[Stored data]
╔══
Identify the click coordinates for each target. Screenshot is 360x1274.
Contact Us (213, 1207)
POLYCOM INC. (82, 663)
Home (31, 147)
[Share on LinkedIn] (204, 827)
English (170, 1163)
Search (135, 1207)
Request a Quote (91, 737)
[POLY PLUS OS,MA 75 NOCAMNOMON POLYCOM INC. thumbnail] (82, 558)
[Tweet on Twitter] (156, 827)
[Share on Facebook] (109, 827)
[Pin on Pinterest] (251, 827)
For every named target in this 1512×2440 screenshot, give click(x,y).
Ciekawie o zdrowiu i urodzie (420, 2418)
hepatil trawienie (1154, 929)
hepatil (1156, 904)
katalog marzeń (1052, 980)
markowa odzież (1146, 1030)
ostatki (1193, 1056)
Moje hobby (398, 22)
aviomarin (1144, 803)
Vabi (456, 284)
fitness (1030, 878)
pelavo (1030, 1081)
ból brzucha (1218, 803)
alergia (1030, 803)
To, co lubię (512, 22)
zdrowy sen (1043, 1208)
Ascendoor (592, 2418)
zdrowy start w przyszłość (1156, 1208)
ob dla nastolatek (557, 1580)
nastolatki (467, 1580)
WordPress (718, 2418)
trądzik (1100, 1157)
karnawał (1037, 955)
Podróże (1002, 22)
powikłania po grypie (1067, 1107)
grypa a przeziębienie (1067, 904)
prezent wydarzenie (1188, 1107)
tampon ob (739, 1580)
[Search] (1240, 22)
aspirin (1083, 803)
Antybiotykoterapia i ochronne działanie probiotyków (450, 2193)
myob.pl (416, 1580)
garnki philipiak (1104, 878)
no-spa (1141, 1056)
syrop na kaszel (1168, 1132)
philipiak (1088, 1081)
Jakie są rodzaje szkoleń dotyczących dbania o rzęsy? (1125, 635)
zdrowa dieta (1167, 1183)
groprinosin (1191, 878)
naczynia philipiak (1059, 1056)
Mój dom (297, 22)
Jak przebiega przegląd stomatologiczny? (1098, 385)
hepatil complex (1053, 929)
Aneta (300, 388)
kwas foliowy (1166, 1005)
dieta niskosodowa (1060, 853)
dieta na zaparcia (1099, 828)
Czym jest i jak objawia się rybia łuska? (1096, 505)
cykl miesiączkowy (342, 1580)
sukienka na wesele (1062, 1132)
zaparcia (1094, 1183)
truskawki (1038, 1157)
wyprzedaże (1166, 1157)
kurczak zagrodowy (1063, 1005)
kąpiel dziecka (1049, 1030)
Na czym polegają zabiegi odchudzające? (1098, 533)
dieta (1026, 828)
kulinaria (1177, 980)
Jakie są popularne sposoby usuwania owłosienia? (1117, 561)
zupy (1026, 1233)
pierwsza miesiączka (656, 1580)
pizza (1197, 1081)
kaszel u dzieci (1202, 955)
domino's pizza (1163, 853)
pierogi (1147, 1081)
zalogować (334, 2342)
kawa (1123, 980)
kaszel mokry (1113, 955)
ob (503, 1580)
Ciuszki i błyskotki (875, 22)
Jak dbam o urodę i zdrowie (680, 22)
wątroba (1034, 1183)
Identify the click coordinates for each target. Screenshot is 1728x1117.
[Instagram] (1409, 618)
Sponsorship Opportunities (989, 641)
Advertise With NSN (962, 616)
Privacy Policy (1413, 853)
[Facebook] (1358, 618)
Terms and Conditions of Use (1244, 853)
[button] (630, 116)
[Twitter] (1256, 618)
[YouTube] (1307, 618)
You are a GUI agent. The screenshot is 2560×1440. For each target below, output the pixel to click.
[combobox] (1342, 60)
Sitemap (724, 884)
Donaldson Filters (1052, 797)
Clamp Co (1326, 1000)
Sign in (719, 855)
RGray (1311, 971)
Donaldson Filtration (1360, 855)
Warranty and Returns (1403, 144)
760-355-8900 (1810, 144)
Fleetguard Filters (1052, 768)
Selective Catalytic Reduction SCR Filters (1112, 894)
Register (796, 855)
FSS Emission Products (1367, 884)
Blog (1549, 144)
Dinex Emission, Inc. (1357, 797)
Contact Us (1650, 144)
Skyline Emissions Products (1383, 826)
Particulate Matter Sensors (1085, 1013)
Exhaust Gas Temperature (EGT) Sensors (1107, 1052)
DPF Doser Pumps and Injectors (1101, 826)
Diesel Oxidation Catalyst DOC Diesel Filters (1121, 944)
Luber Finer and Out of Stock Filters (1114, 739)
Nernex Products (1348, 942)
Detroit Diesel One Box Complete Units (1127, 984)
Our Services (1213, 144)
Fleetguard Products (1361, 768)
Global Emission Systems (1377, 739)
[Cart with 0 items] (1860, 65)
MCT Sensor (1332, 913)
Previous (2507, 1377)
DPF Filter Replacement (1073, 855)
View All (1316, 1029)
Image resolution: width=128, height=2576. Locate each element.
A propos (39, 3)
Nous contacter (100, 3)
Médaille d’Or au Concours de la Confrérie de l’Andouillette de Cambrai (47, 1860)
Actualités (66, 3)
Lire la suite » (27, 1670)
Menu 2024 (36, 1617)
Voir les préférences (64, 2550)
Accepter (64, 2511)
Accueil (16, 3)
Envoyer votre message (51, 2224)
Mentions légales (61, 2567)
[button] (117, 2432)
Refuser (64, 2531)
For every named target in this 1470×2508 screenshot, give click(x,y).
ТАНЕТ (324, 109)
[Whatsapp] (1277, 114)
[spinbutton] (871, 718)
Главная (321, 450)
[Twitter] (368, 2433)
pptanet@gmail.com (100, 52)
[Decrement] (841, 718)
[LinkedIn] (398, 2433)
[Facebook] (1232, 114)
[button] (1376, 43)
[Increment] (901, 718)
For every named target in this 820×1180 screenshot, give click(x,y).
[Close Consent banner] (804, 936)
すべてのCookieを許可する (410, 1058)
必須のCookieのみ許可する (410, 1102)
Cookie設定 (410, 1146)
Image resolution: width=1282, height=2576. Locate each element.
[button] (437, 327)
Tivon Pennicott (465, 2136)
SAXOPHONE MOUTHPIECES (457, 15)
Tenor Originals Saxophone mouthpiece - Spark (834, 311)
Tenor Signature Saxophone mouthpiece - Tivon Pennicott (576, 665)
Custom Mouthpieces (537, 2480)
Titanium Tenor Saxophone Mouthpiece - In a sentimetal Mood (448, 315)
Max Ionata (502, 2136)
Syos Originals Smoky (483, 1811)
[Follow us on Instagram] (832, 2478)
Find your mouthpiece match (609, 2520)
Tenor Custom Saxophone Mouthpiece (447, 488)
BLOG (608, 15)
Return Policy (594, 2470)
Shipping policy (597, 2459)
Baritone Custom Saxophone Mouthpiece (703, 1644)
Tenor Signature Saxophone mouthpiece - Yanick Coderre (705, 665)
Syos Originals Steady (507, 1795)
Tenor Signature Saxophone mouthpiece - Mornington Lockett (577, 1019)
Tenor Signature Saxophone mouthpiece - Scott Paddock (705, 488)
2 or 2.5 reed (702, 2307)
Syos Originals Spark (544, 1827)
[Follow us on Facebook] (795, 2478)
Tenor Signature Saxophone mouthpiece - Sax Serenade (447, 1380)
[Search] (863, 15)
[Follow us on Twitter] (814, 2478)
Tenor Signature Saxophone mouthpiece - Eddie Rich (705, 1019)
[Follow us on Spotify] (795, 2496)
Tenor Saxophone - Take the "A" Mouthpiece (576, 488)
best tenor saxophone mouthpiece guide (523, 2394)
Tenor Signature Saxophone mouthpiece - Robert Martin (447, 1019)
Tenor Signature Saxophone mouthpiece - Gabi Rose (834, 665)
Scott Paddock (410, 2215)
╚══
» **Exercise goal**:
Leave out every line above except those from the line with "Contact Us (213, 1207)" up to and including the line with "hepatil (1156, 904)", and copy those exactly.

» **Answer for the task**:
Contact Us (213, 1207)
POLYCOM INC. (82, 663)
Home (31, 147)
[Share on LinkedIn] (204, 827)
English (170, 1163)
Search (135, 1207)
Request a Quote (91, 737)
[POLY PLUS OS,MA 75 NOCAMNOMON POLYCOM INC. thumbnail] (82, 558)
[Tweet on Twitter] (156, 827)
[Share on Facebook] (109, 827)
[Pin on Pinterest] (251, 827)
For every named target in this 1512×2440 screenshot, give click(x,y).
Ciekawie o zdrowiu i urodzie (420, 2418)
hepatil trawienie (1154, 929)
hepatil (1156, 904)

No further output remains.